LESETEXT:

------

A: Okay. Ich meine das kann unter Umständen schon stimmen. Es muss da draußen schon jemanden geben, der sowas wie ich auf die europäische Weise tut. Ich bin froh, sagen zu können, dass meine Visionen in meiner Kindheit verwurzelt sind. Ich bin ein sentimentaler Mensch, und alles was ich mache ist eine gefilterte Version von dem, was ich tatsächlich schon gesehen habe, oder irgendeine phantastische Version dessen.
F: Du willst also sagen, deine Partys sind retro oder vintage oder sowas?
A: Eher retro-sentimental.
F: Also nostalgisch?
A: Ohne Frage. Ich habe die Leute nie verstanden, die was gegen Nostalgie haben. Es interessiert mich nen Scheiß ob Leute in ihren Köpfen Regeln darüber aufstellen, was ist und was sein soll. Ich lebe in meiner eigenen Welt. Wirklich, das ist mir völlig egal.
F: Der Stil, den du geschaffen hast… Du nennst dich selbst „The Commodore”, das hat was seemännisches, aber du stehst auch für ein Revival der 60er?

------

ÜBUNGSAUFGABEN:
1. Worin sind laut dem Interview die Visionen von A verwurzelt?
2. Schreib bitte einen Abschnitt des Interviews neu und tausche dabei „Kindheit“ gegen „Jugend“ aus. Setz bei den Worten „A: Okay. Ich“ ein und hör nach „A: Eher retro-sentimental.“ auf.
Stütze dich ausschließlich auf das Interview.

DATENSÄTZE:
------

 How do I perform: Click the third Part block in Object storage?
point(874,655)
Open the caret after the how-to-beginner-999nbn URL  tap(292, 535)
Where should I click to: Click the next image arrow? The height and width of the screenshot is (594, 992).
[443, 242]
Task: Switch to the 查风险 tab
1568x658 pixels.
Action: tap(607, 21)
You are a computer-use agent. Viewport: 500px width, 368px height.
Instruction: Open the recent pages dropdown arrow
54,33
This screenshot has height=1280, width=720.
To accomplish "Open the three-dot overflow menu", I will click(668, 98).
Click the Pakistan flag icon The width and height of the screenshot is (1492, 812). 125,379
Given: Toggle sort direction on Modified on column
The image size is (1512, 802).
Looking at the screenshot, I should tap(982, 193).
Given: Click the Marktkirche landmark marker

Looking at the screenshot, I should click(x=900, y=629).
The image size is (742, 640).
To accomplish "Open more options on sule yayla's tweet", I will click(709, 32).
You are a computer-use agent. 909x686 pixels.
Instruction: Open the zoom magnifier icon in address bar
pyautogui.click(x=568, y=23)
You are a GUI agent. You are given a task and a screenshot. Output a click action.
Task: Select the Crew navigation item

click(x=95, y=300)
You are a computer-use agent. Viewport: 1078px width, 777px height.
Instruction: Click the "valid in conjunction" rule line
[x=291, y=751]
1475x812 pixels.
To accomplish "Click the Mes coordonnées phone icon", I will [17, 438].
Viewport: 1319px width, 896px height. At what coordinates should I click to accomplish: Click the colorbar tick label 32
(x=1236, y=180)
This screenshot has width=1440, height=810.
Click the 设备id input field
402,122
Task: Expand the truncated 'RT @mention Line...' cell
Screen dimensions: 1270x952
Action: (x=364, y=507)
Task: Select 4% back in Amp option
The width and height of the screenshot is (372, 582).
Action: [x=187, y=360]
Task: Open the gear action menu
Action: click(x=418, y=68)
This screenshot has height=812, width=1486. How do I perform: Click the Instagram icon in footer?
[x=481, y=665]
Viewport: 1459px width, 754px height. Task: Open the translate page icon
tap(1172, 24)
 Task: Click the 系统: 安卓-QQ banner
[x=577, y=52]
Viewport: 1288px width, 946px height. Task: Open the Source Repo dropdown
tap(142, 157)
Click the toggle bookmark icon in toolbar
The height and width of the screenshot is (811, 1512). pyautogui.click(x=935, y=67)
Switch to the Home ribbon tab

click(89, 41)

------

DIE LÖSUNGEN:
1. In der Kindheit.

2.
A: Okay. Ich meine das kann unter Umständen schon stimmen. Es muss da draußen schon jemanden geben, der sowas wie ich auf die europäische Weise tut. Ich bin froh, sagen zu können, dass meine Visionen in meiner Jugend verwurzelt sind. Ich bin ein sentimentaler Mensch, und alles was ich mache ist eine gefilterte Version von dem, was ich tatsächlich schon gesehen habe, oder irgendeine phantastische Version dessen.
F: Du willst also sagen, deine Partys sind retro oder vintage oder sowas?
A: Eher retro-sentimental.